((

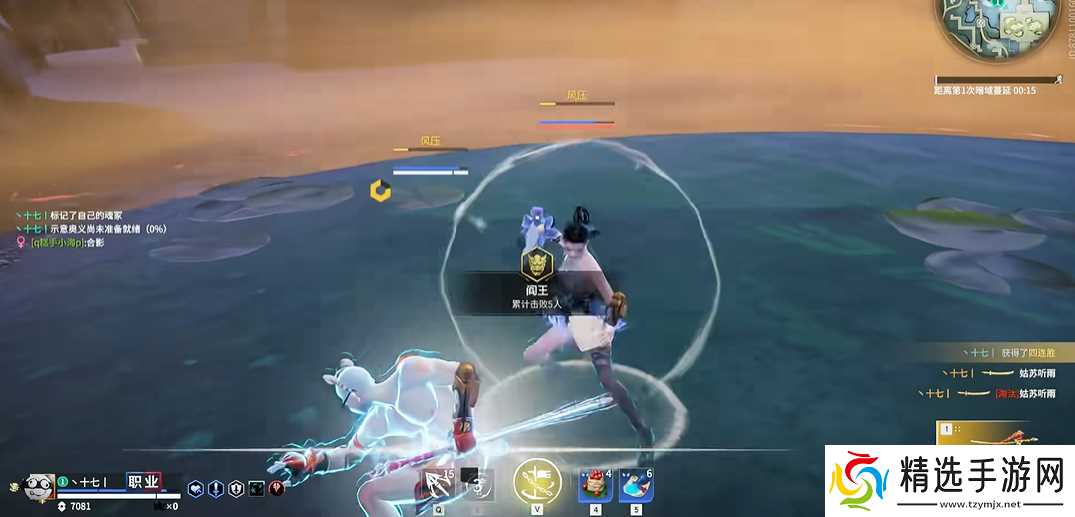Click the yellow hexagon ping marker
The height and width of the screenshot is (517, 1075).
coord(379,189)
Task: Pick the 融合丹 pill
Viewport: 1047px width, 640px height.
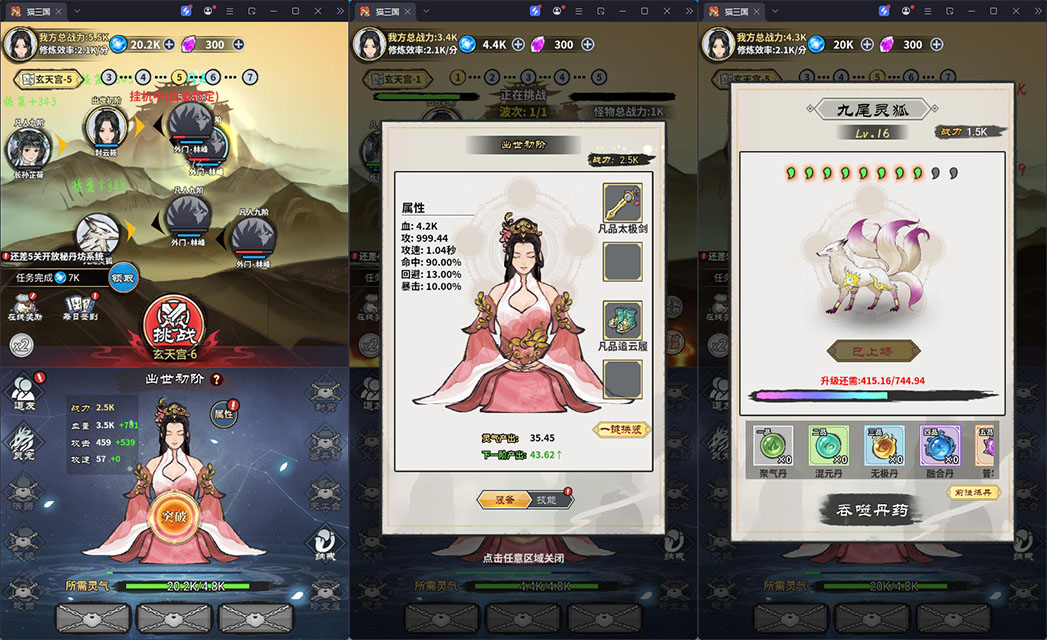Action: (x=940, y=448)
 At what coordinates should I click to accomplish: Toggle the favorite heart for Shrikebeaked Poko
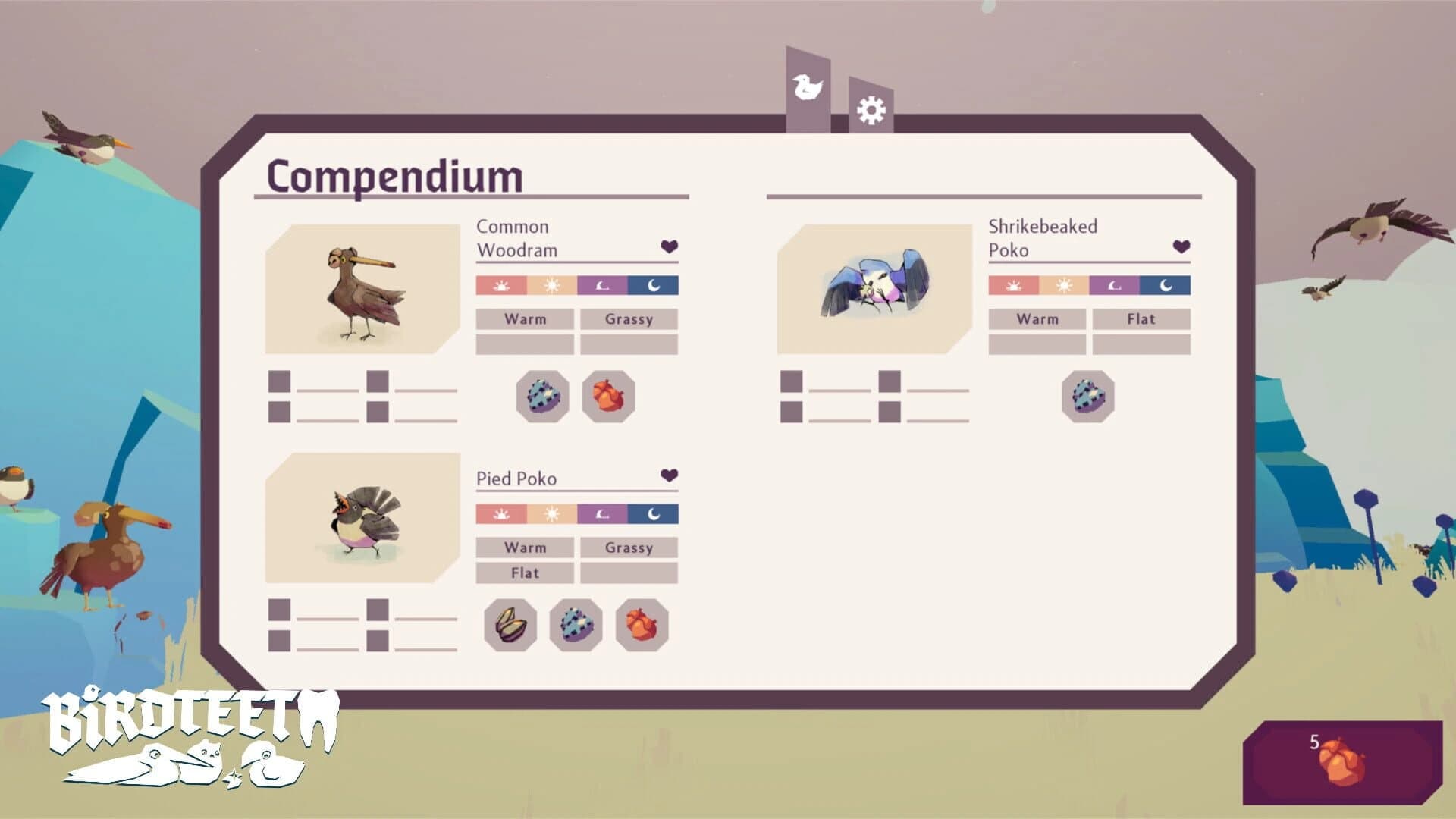point(1180,246)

))

Write out every row above verbatim, omitting the pictures.

● Exercise answer:
Click the yellow hexagon ping marker
The height and width of the screenshot is (517, 1075).
coord(379,189)
Task: Pick the 融合丹 pill
Viewport: 1047px width, 640px height.
Action: (x=940, y=448)
 At what coordinates should I click to accomplish: Toggle the favorite heart for Shrikebeaked Poko
point(1180,246)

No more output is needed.